Fig. 1 Diagram of a network-based control system
Fig. 2 Effect of error codes on control systems
Modulation has different meanings between control and communication fields. It is necessary to clarify the difference between them at first. In general, the designers of control system focus on quantization perspective while communication engineers devote to the perspective of bandpass transmission.

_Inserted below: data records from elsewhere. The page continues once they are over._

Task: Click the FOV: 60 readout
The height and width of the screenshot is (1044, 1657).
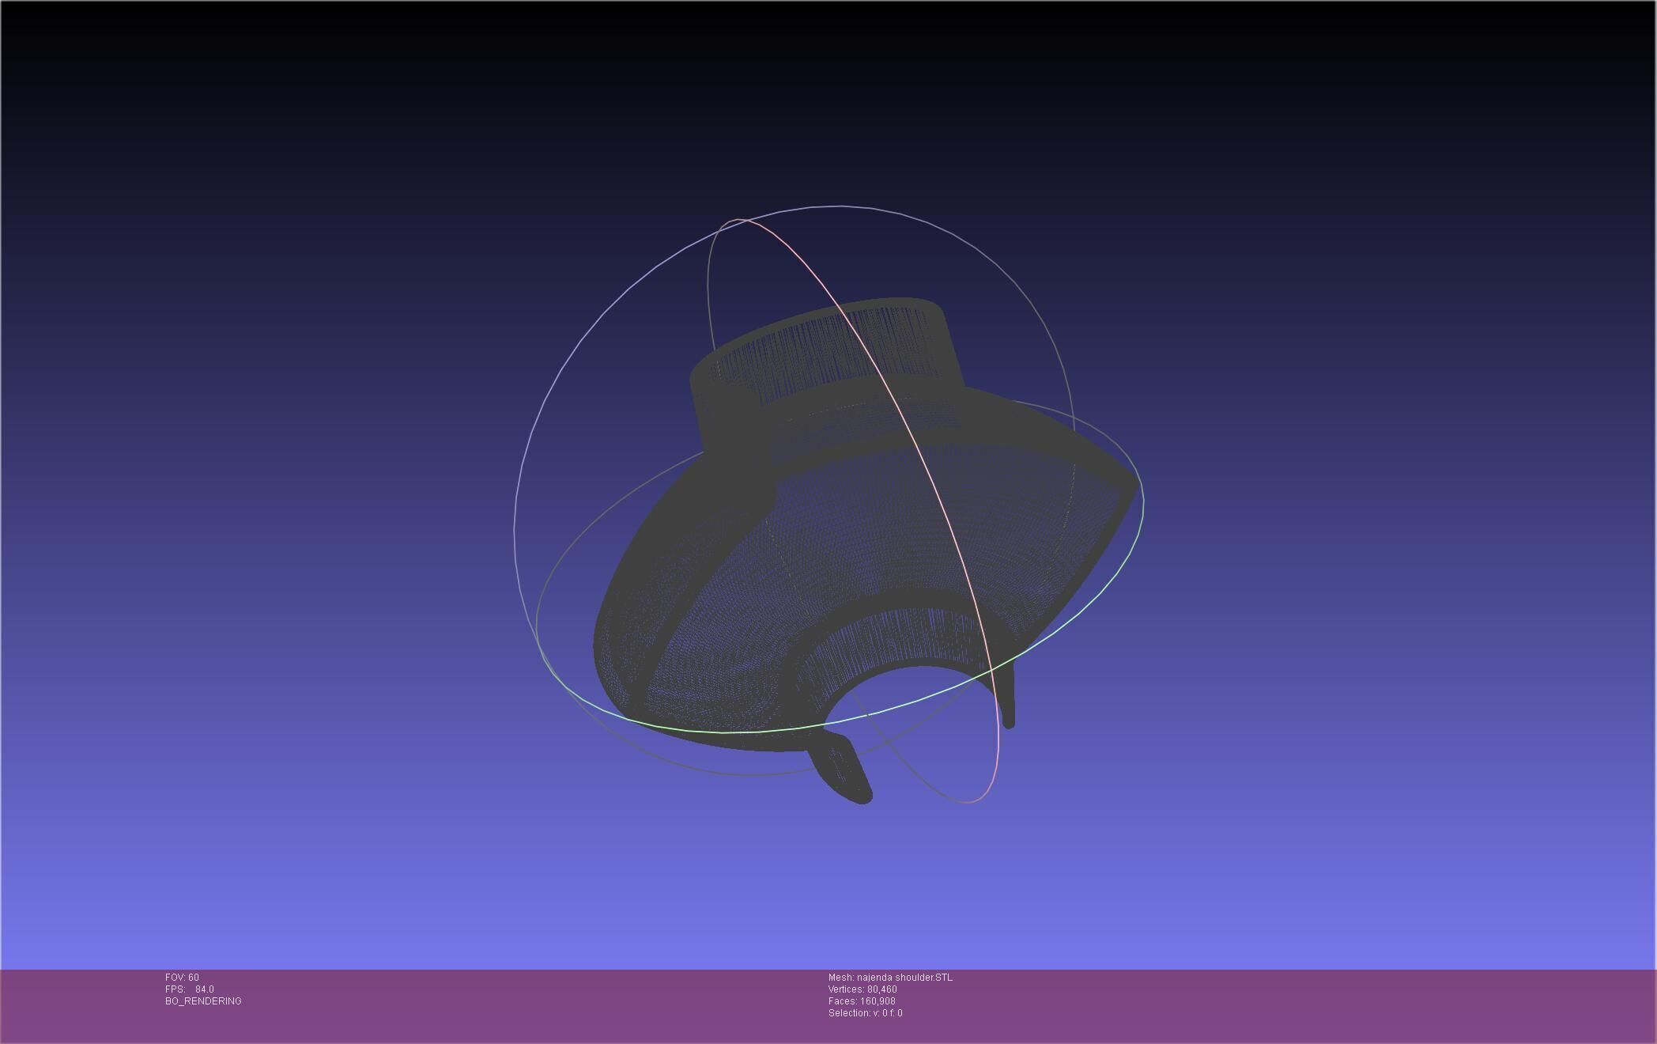Action: pyautogui.click(x=182, y=978)
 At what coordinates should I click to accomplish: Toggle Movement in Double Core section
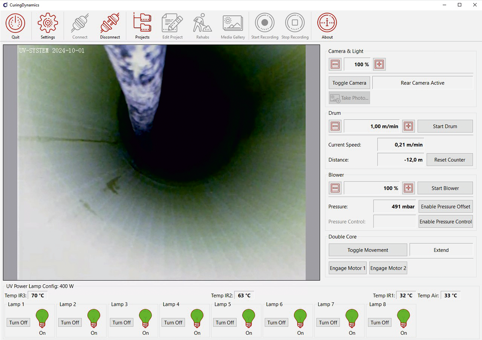coord(367,250)
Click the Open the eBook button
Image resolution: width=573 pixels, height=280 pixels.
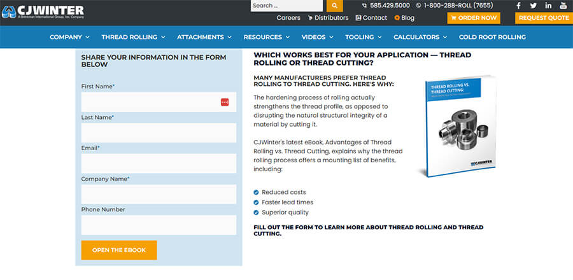(119, 250)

Quantization, A/D block in Fig. 1, is a critical step when analog signals are transmitted over a digital channel in bandpass transmission. This scheme is similar to that of analog signal used in computer control systems. Hence, the design of quantizer is significant and has been widely studied in network-based control systems [10-12]. Due to space limitations, here design of quantizer will not be discussed. However, one kind of quantization, delta modulation, the simplest form of differential coding, should be explicitly discussed because of its name and interesting origin. The reason why this scheme is not called delta quantization or delta coding but delta modulation is that it is studied from the perspective of modulation at the beginning, and this term is passed down to date. In essence, delta modulation should be seen as a special form of quantizer or coder because this modulation scheme not only has the property of quantization, but the function of coding. Unlike general quantization schemes, delta modulation quantizes the difference between current and previous analog signal rather than the absolute value of analog signal itself. Delta modulation, hence becomes a highly effective quantizer or coder in signal processing and data compression as data capacity can be considerably decreased in comparison to that of quantizing the absolute value of original signals.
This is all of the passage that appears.